Hi prash. I have added a section to my original question that should answer your question. In short I am trying to build a model based on a small bad training set that can help me extract enough positive cases to get a more balanced dataset. –  Kasper Christensen Dec 14 '12 at 11:21
    
If I understand correctly, you are looking for a way to increase your training set. Right? Even the chunkers I mentioned earlier might be overkill for the task. Have you tried regular expressions? If you don't have much luck with that, you might want to look at one of the chunkers that did well with verb phrases. –  prash Dec 14 '12 at 15:44
    
Well I know regular expressions but I have not thought about regular expressions as the solution to increasing my training set. I basically only use it when i have some string that I want to extract something from. Please elaborate... I have around 440.000 cases stores as text files and with the model I have so far, I get reasonable results when I use the model for classifying the rest of the posts. I get around 7200 cases with a confidence above 0.50 of containing an idea. –  Kasper Christensen Dec 14 '12 at 20:27
    
Assuming you have one sentence per line, grep "((it would be)|(come up with)|(came up with))" file-with-sentences.txt would give you a list of all the sentences that match your criteria. This probably seems obvious to you, but from your last comment, I get the impression that this is what you are asking for. Once you have a shorter list of sentences, you can prune it manually. –  prash Dec 14 '12 at 21:08

2 Answers 2

Your question sounds simple, but it unveils an entire area of human activity, a Natural Language Processing.

Records supplied –
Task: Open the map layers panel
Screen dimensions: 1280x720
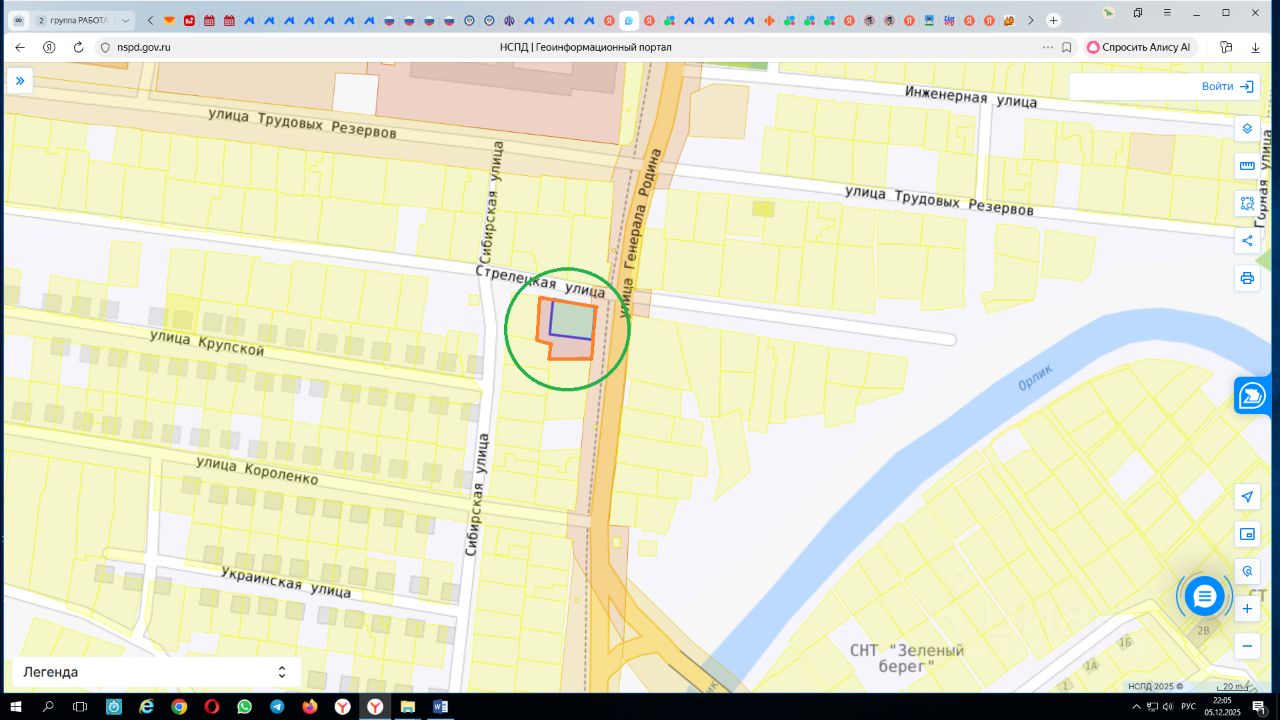Action: [1247, 129]
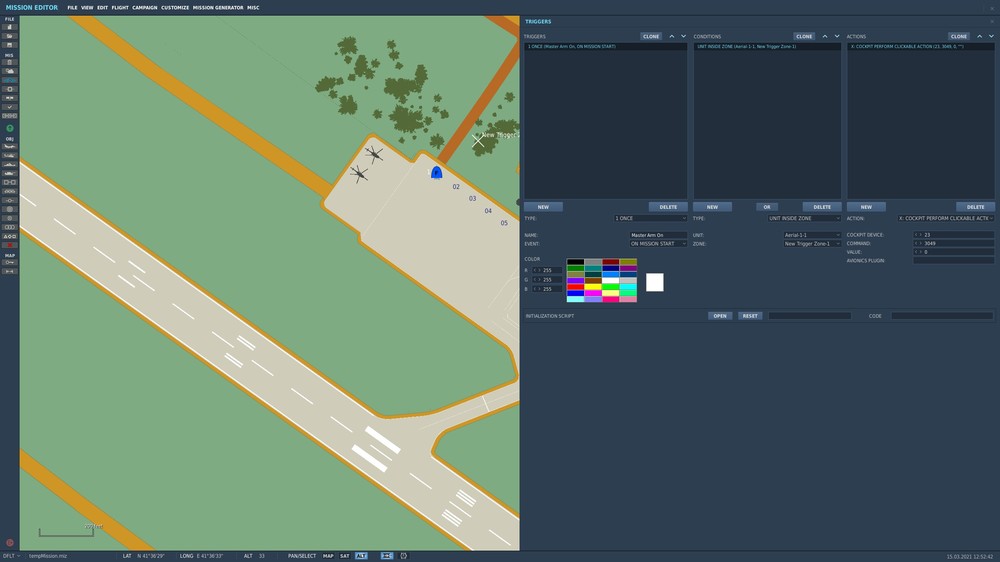Click the OR button under Conditions
The width and height of the screenshot is (1000, 562).
coord(766,207)
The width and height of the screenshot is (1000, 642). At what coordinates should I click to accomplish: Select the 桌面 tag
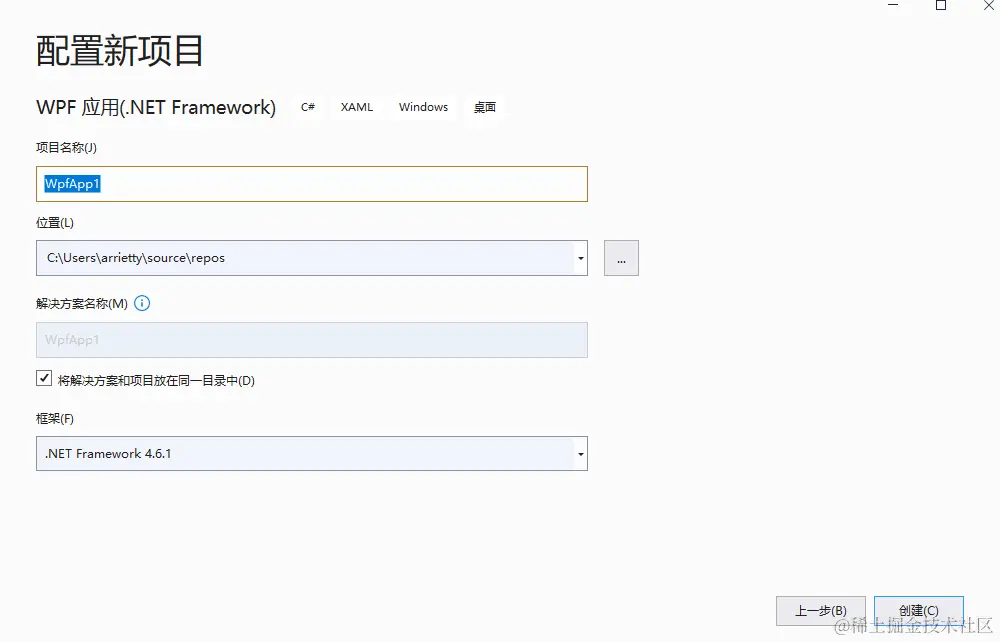tap(485, 107)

The task –
Please continue the discussion about finding sentences that contain ideas in a large set of text posts, starting right after its last sentence.

Answer to the problem –
The problem is that natural languages convey the content in a linked manner. It means that a phrase "build a car fueled by water" can't stand alone. Instead, it is bound to various objects, like this: I (came up with (an idea of (how (to build a car (that is fueled by water))))). An actor, "I" is linked to an idea ("a car that is...") through a hierarchy of relations, or links. Hence, your data mining system has to follow the entire sequence, otherwise it would be quickly confused with phrases like this:

I have no clue how to build a car that is fueled by water.

As you see, the actor and the idea are essentially the same, but the linkage between them indicates the whole opposite message.

Yet another example:

I don't think that inventing a car that is fueled by water is a total nonsense.

Although a naive algorithm will find negative words ("nonsense", "I don't think"), the entire message conveys a positive idea.

Finally, you will end up with a semantic graph, like this:

Semantic graph

(image produced by the interface that provides online access to the LinGO English Resource Grammar).

You may have notice that most common phrases have various ways to be parsed into a semantic graph. You have to use some algorithms figuring out the most probable variant.

Please don't be discouraged by the complexity; it's not that terrible. :) For most practical tasks, you don't have to get into the full depth of analysis. However, knowing theoretical key points will let you focus your attention on practical implementation.

Also, I would suggest attending some courses that can provide you with some basis. For instance, Coursera has free course of NLP, and they also have a series of videos that may be useful.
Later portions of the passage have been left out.